Shea teaches a college class in stone-tool making, also known as flint knapping. Observations of novice flint knappers, combined with the likelihood that prehistoric people learned to make stone tools at young ages, bolster his argument—published in the November-December 2006 Evolutionary Anthropology—that children produced many previously discovered small stone artifacts. Researchers have already established that modern children can learn to make basic stone tools starting at age 7.

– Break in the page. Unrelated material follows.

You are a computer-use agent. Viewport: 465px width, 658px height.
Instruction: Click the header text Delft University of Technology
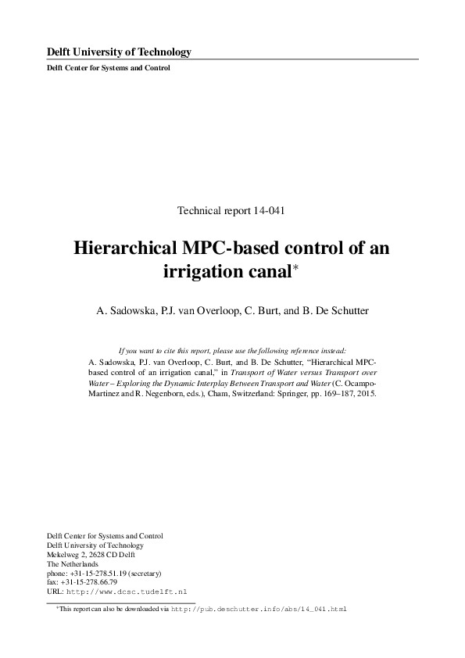point(120,52)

Shea plans to develop criteria to distinguish beginners’ stone artifacts from those of experienced flint knappers. For instance, he has noted that beginners create lots of debris as they experiment with tool-making techniques. Also, the shape and quality of their finished products vary greatly from one piece to the next, unlike experts’ uniform implements.

As early as 1998, Harvard University archaeologist Ofer Bar-Yosef suggested that Stone Age kids may have watched adults making tools, picked up toolmakers’ discarded stones, and tried to imitate what their elders had done. At the time, his suggestion went largely unnoticed.

“Children’s activities have been ignored at [Stone Age] sites and at most later archaeological sites as well,” remarks archaeologist Steven L. Kuhn of the University of Arizona in Tucson.

Questions remain about whether children and other novices invariably generated smaller stone artifacts than experienced tool makers did, Kuhn says. Research into children’s activities in modern hunter-gatherer societies might offer clues to youngsters’ behavior long ago, in his view.

Stone Age kids may eventually rewrite what scientists know about ancient stone tools and cave art. It’s enough to make a prehistoric parent proud.


Bruce Bower has written about the behavioral sciences for Science News since 1984. He writes about psychology, anthropology, archaeology and mental health issues.